Steve Brooks: Well, when you think of the word prayer, the little word association here, what, what comes to mind?

Wyatt Martin: Okay. I mean, all kinds of things come to mind. I mean, we are in our family. We, we pray before we eat meals together. I think right now of it’s part of our bedtime routine with our two kids.

Oh yeah. So, for me, one of the associations is prayer is lying down next to my two year old son who has no interest whatsoever in going to bed, or listening to a prayer, or I he’s just talking over me while I’m praying to him. And one day we’ll get that sorted out. the, but if I’m being honest, when I think about my own prayer life, one of the first associations and this isn’t actually a good one for me, but it’s just true, one, one of my first associations is a feeling of prayer is something that I should be doing more of and I’m not. Yeah. And. I, I wonder if there’s people listening to this who are gonna resonate with that? I’m, I’m sure there will be at least some, but I, I actually think that’s detrimental because it, it puts prayer in this category of an obligation. Of a, of a kind of a, a checkbox something that if I was a better Christian, I would do more of, and what I hope we can talk about a little bit in this series and invite people into is just prayer is actually, it’s a gift to be enjoyed. It’s something that is really an amazing way to experience our creator and to build a relationship with Jesus. And there’s so much good that can come from it that rather than thinking like, oh, okay, I really should be doing this. I hope we can come outta this series going, man, I really want to be prayed more. And that’s a little bit of a different thing in my mind.

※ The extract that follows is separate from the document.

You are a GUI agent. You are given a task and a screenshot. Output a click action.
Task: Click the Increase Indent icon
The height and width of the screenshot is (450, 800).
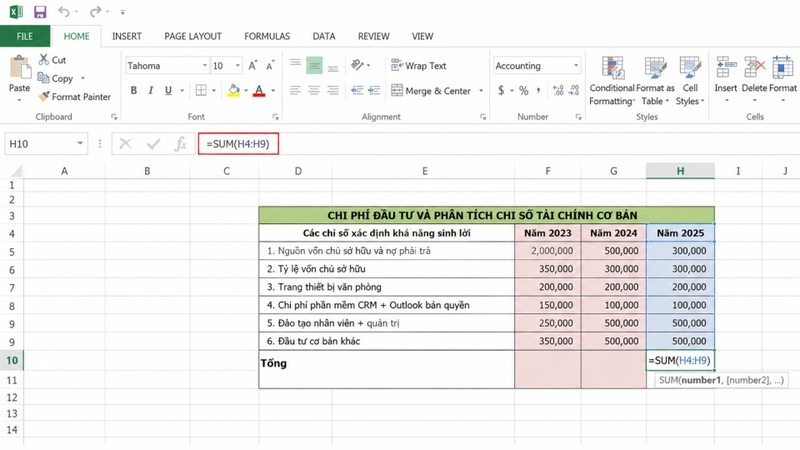[374, 91]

Steve Brooks: Yeah. And our fourth episode, great question we’ve been given, praying when it’s hard. How do, how do we do that? I, my first association is actually kind of both the positive and the negative of what you said. I mean, just reading the gospels lately.

I, you just always struck when you read the gospels. Jesus is just constantly praying. Doesn’t make a big deal out of it. Just, you know, it’s kind of in the background there and Jesus went and spent the whole night praying. Jesus went to a quiet place and prayed. It’s just like, I mean, if you, if you did like a bio of Jesus, what are Jesus’ hobbies?

Jesus prays. Yeah. And it’s as natural to him as breathing, which on the one hand is really inspiring. Like, I want to be like that as a follower of Jesus and yeah, like you at the same time, it’s kinda like, it’s not that natural or easy for me most of the time. So, really good question we’re asking.

Wyatt Martin: Yeah. Okay. So, let’s just start from, from the ground up here. Simplest way to start. What is prayer? I think is just to think, prayer is communicating with God. It could take all kinds of forms. It can be verbal. It can be non-verbal. It can be formal. It can be something you can read a prayer. You know, many church traditions have liturgies with prayers that together you read, and you didn’t even write the word. So, it’s not something that you came up with, but you’re still saying something to God that has been prepared for you. You can be spontaneous. It can be, and I think it can be all over the map in emotion too. You can be angry. You can be sad. You can be, you know, At the top of a mountain, you can all kinds of things, but in some way, shape or form, prayer is communicating with God.

Steve Brooks: Yeah. I’m like back in my high school, English class, all the different kinds of speeches we learned, you know, there’s the informative, the persuasive, the entertaining. I mean, yeah. You look at the Bible and there’s so many different forms of prayer. So, why’d, if we tried to anchor that here, like, could we, could we try to find a starting point? Like. Like, what about the Lord’s prayer?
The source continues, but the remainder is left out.